I was thinking a bit more about how to show relayed local devices together with their parent relay device without having them share a device group. Could be an option to move them from the My Devices page to a tab under the parent relay device instead, like a mini My Devices page just for the relayed local devices.

This would keep the main My Devices page from getting too bloated, which is becoming issue for servers with lots of devices. It would also make it easier to find all relayed local devices under a specific parent relay device.

Let me know what you think and if this should go in a separate feature request.

[Ylianst]

@MatinatorX Interesting request. Basically, I would hide the relayed local device group and just display them in a sub-area of the device acting as a relay. It would be some work because when a sub-device changes it's state, I have to also send the message to the relay device so the web page stays current. I currently support changing what device acts as a relay for a device group, that would also need to be adjusted.

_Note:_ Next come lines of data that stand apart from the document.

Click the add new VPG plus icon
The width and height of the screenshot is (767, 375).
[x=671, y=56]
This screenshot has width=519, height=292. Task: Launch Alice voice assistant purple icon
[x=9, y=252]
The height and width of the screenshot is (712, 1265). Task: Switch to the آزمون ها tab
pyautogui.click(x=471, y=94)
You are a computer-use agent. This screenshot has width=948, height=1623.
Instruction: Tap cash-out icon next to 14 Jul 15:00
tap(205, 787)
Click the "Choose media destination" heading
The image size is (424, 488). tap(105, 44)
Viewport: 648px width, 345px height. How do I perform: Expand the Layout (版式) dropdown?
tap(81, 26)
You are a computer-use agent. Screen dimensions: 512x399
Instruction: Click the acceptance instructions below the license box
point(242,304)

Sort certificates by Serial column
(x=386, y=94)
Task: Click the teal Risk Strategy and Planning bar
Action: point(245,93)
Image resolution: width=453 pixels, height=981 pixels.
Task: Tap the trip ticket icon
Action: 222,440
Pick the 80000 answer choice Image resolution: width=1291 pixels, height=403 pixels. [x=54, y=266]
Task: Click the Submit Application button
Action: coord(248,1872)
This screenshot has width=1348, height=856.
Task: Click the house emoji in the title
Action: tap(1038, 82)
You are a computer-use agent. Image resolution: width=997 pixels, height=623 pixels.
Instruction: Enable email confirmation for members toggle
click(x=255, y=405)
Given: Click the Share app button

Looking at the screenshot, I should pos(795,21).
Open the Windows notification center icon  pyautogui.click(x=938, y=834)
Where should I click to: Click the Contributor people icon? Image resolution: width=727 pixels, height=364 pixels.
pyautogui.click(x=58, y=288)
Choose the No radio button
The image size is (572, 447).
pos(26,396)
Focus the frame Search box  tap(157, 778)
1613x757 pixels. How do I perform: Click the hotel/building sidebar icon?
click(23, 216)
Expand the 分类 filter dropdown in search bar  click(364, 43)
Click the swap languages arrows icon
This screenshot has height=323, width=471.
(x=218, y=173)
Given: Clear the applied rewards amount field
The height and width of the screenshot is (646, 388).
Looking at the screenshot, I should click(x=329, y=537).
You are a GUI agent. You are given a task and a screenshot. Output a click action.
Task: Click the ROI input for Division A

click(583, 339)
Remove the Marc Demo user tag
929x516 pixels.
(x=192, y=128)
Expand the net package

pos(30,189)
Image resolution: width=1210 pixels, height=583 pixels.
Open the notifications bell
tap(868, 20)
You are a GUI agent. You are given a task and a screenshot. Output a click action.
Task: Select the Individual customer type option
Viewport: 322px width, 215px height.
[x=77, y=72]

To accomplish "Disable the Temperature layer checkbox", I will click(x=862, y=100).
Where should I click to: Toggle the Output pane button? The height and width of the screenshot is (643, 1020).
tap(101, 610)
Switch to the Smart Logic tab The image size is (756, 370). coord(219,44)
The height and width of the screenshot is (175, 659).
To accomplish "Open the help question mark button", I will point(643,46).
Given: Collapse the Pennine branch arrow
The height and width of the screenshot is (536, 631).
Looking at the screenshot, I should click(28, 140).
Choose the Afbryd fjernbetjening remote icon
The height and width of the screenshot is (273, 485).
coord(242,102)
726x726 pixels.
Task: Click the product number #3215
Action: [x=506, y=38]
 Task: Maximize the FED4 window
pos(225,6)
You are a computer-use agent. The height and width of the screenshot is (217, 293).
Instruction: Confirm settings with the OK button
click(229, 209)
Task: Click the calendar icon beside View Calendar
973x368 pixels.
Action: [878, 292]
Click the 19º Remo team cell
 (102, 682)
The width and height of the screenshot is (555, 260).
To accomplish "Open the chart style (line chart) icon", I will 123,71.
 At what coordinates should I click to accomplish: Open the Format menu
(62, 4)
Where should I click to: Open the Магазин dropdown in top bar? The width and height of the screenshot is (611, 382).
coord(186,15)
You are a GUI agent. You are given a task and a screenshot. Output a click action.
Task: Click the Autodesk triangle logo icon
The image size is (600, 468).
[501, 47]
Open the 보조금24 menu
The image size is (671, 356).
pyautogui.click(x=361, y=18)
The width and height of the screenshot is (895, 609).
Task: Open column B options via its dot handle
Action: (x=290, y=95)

UPDATE: I am currently deep into trying to port RDP NLA support from RDP-RS to NODE-RDP-JS2. It's complex with a lot of crypto and packet decoding/encoding work, it does not help that I have never read a line of Rust core before. I am going to have to send a HUGE thank you to @citronneur for writing that code. The Rust version has test cases in the code I used to check that my code was correct. It's going to take a while longer, I think I am 50% of the way there. If this works, I am thinking I may work on adding RDP support rights into the "Desktop" tab. Seems like that would be super nice.

[MatinatorX]

@Ylianst That's exactly what I had in mind. For us, it's not important at all the be able to change the relay device.

I'm going to stick this in a new feature request and close my old one.

[Ylianst]

Just published MeshCentral v1.0.13. The built-in RDP web client now has NLA support, so you can RDP to computers from the web site without needing to enable "Legacy Authentication" on the remote device. In addition to this, the RDP client is now enabled by default, so you don't need "mstsc": true inthe domain section of the config.json to enable it anymore. However, you can disable it with "mstsc": false. Let me know if it works.